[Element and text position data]
########################################

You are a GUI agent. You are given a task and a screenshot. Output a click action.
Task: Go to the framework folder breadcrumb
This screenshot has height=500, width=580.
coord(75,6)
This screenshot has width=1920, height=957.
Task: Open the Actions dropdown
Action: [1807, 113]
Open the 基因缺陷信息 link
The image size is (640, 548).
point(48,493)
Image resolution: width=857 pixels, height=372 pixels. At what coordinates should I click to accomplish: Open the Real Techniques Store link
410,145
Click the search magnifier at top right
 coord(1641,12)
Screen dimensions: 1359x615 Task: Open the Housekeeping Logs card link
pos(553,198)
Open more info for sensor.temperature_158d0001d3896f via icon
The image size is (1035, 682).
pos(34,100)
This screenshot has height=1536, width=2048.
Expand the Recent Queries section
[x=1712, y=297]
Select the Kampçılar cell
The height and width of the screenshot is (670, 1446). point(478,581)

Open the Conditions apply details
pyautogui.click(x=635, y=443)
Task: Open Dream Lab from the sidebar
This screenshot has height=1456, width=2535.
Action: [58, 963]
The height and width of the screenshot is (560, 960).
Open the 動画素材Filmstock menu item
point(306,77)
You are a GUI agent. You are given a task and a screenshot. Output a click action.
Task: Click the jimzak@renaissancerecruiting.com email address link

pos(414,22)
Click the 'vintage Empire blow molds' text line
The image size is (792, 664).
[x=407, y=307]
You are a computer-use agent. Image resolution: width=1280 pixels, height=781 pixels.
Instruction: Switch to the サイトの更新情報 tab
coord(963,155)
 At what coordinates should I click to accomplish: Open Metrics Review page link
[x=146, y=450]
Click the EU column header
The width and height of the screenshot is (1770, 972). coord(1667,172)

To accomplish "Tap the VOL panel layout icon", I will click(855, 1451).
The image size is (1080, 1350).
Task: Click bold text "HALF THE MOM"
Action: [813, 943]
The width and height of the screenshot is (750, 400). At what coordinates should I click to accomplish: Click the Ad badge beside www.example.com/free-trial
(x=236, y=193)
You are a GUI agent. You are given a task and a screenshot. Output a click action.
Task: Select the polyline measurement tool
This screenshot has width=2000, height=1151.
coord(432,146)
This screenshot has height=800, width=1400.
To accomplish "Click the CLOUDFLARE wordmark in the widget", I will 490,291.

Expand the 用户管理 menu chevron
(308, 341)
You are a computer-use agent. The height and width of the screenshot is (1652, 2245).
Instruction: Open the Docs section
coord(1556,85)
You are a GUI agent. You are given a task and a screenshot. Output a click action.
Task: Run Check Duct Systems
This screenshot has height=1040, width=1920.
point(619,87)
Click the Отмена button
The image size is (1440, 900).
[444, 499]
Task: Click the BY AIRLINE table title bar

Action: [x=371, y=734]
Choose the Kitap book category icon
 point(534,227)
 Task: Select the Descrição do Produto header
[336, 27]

########################################

> [Short problem]: Starting at the line of the listing that contains "The width and height of the screenshot is (750, 400)." and ending with the line that contains "coord(1556,85)", write those lines out again. Switch "polyline" to "freehand" and change nothing else.

> [Task solution]:
The width and height of the screenshot is (750, 400). At what coordinates should I click to accomplish: Click the Ad badge beside www.example.com/free-trial
(x=236, y=193)
You are a GUI agent. You are given a task and a screenshot. Output a click action.
Task: Select the freehand measurement tool
This screenshot has width=2000, height=1151.
coord(432,146)
This screenshot has height=800, width=1400.
To accomplish "Click the CLOUDFLARE wordmark in the widget", I will 490,291.

Expand the 用户管理 menu chevron
(308, 341)
You are a computer-use agent. The height and width of the screenshot is (1652, 2245).
Instruction: Open the Docs section
coord(1556,85)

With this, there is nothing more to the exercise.